In the budding yeast Saccharomyces cerevisiae
, Ime2 is a good candidate for an auxiliary factor that allows the unique aspects of the meiotic divisions to occur robustly. Ime2 is a Cdk-related kinase, expressed only in meiosis, that is required for Sic1 destruction and the meiotic G1/S transition, fulfilling a role played by G1 cyclin-Cdk1 complexes in a mitotic cycle (Dirick et al., 1998
; Stuart and Wittenberg, 1998
). Ime2 is also required for the meiotic divisions (Benjamin et al., 2003
; Schindler and Winter, 2006
).
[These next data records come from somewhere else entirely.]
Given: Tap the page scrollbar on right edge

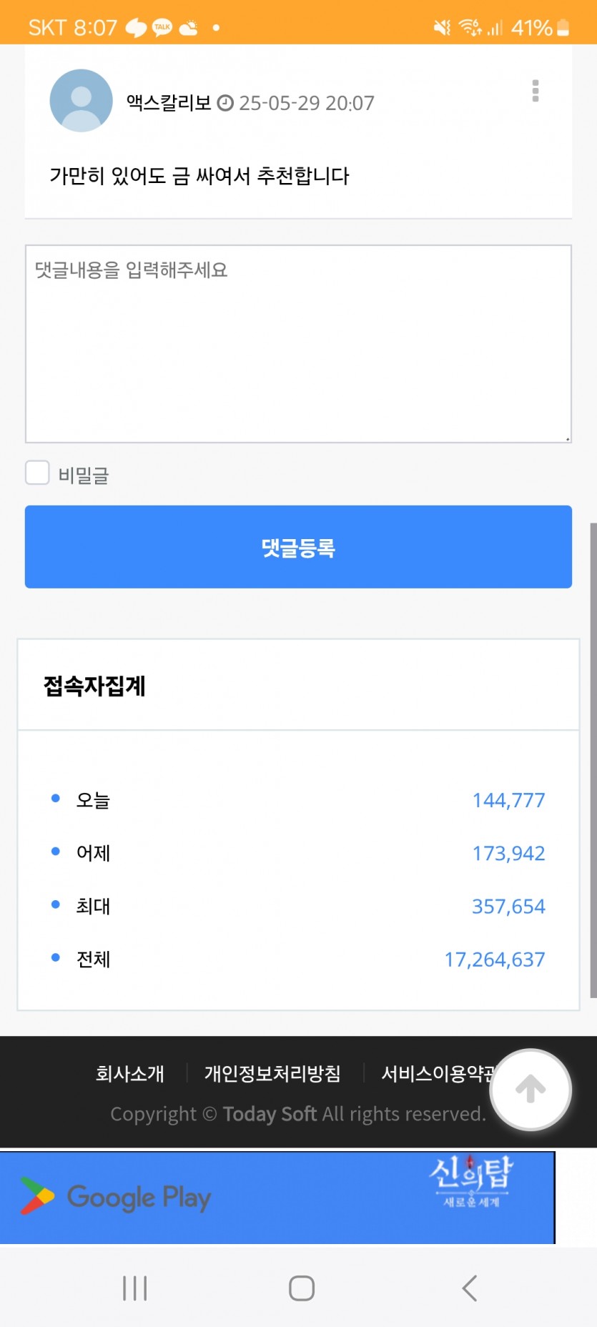Looking at the screenshot, I should click(x=593, y=760).
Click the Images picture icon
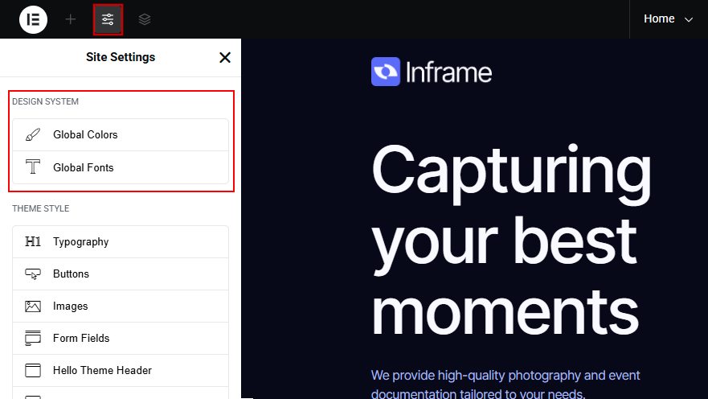The width and height of the screenshot is (708, 399). pyautogui.click(x=33, y=306)

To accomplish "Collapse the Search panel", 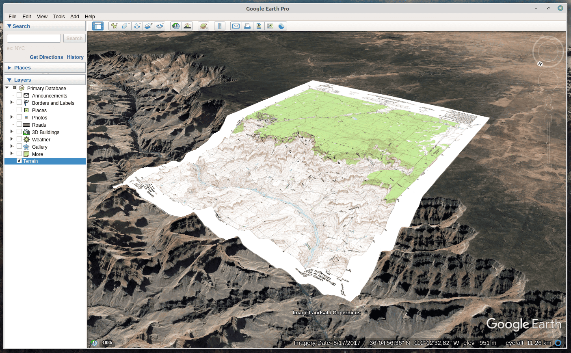I will [9, 26].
An extra round of DNA replication is observed in cells lacking Ime2 after prolonged incubation in sporulation media, perhaps indicating that Ime2 helps prevent DNA re-replication during meiosis (Foiani et al., 1996
; Guttmann-Raviv et al., 2001
). A small number of potential Ime2 substrates have been described, the majority of which (Cdh1, Sic1 and the meiotic transcription factor Ndt80) are also Cdk1 substrates (Honigberg, 2004
). It therefore seems likely that Ime2 is acting as an auxiliary kinase to Cdk1 in meiosis.
Here, we demonstrate that Ime2 is capable of phosphorylating a large number of known Cdk1 substrates in vitro, including Sic1, Cdh1 and multiple pre-RC components. We define the consensus phosphorylation site for Ime2 and demonstrate that Ime2 and Cdk1 phosphorylate distinct sites both in vitro and in vivo. Although the two kinases phosphorylate different sites, Ime2 and Cdk1 phosphates can have the same effect on substrate function: both kinases inactivate Cdh1 and inhibit licensing of chromosome replication. Most importantly, Ime2-dependent phosphates are highly resistant to Cdc14. Ime2 therefore fulfills all of the requirements for a factor that modifies the overall kinase/phosphatase balance to allow the events of the meiotic divisions to occur faithfully.